Nos encontramos con tres aspectos de la proletarización que son también tres fases de la reproducción del proletariado. Como sugerí en otro lugar (Balibar, 1985), contienen una dialéctica implícita de la "masa" y de la "clase": transformación continua de las masas (o de las poblaciones) históricamente heterogéneas (marcadas con distintas particularidades) en una clase obrera o en sucesivas configuraciones de la clase obrera, y" desarrollo correlativo de las formas de "masificación" propias de la situación de clase ("trabajo de masas", "cultura de masas", "movimientos de masas").
Lo que caracteriza el razonamiento de Marx es la unificación de estos tres momentos en un único tipo ideal, lógicamente coherente y empíricamente identificable, con algunas variantes circunstanciales ("de te fábula narratur", dijo a los obreros alemanes). Esta unificación se presenta como la contrapartida de la unidad del movimiento del capital, representando su otra cara.
Es una condición necesaria para poder concebir in concreto la "lógica del capital" como expansión universal de la forma valor. Solamente cuando la fuerza de trabajo es íntegramente una mercancía, la forma mercancía reina sobre la totalidad de la producción y la circulación social. Sin embargo, solamente cuando se unifican en un proceso único los distintos aspectos de la proletarización (por el efecto del mismo "remolino" que la producción material, nos dice Marx) la fuerza de trabajo se convierte íntegramente en mercancía.
Esta situación desemboca inmediatamente en dificultades históricas que sólo se pueden evitar mediante postulados empírico—especulativos cuestionables. Por ejemplo, aquel que pretende que, salvo algunas excepciones, la tendencia de la división del trabajo en la producción es la descualificación y la homogeneización de los trabajadores, para generalizar el "trabajo sencillo" indiferenciado e intercambiable, que, de alguna forma, hace existir en la realidad el trabajo "abstracto", sustancia del valor. Desemboca a continuación en un profundo equívoco relativo al sentido de las "leyes históricas" del capitalismo (y de las contradicciones de este modo de producción). Vamos a ver que este equívoco reside en el mismo centro de la representación marxista de la clase.
Prestemos un poco más de atención a la descripción de la proletarización que propone Marx. Quisiera hacer sentir en pocas palabras la ambivalencia de esta descripción frente a las categorías clásicas de lo económico y lo político. Esta ambivalencia no se nos presenta a nosostros solos, sino también al propio Marx. En todo momento son posibles dos lecturas de los análisis de El Capital, dependiendo de que se dé prioridad a lo que yo he llamado su "forma" o lo que he llamado su "contenido". De este modo, tendremos una "teoría económica de las clases" o una "teoría política de las clases" a partir del mismo texto.

☆ ☆ ☆ ☆ ☆ ☆ ☆

[Problema planteado] Por favor, reproduce el tramo del texto sobre la proletarización que va desde "Prestemos un poco" hasta "del mismo texto.", sustituyendo "ambivalencia" por "ambigüedad". Las líneas no desempeñan ningún papel en esto.

[Información proporcionada]
☆ ☆ ☆ ☆ ☆ ☆ ☆

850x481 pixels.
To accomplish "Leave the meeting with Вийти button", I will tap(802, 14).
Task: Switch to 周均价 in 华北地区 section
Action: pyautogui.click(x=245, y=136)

☆ ☆ ☆ ☆ ☆ ☆ ☆

[Respuesta correcta]
Prestemos un poco más de atención a la descripción de la proletarización que propone Marx. Quisiera hacer sentir en pocas palabras la ambigüedad de esta descripción frente a las categorías clásicas de lo económico y lo político. Esta ambigüedad no se nos presenta a nosostros solos, sino también al propio Marx. En todo momento son posibles dos lecturas de los análisis de El Capital, dependiendo de que se dé prioridad a lo que yo he llamado su "forma" o lo que he llamado su "contenido". De este modo, tendremos una "teoría económica de las clases" o una "teoría política de las clases" a partir del mismo texto.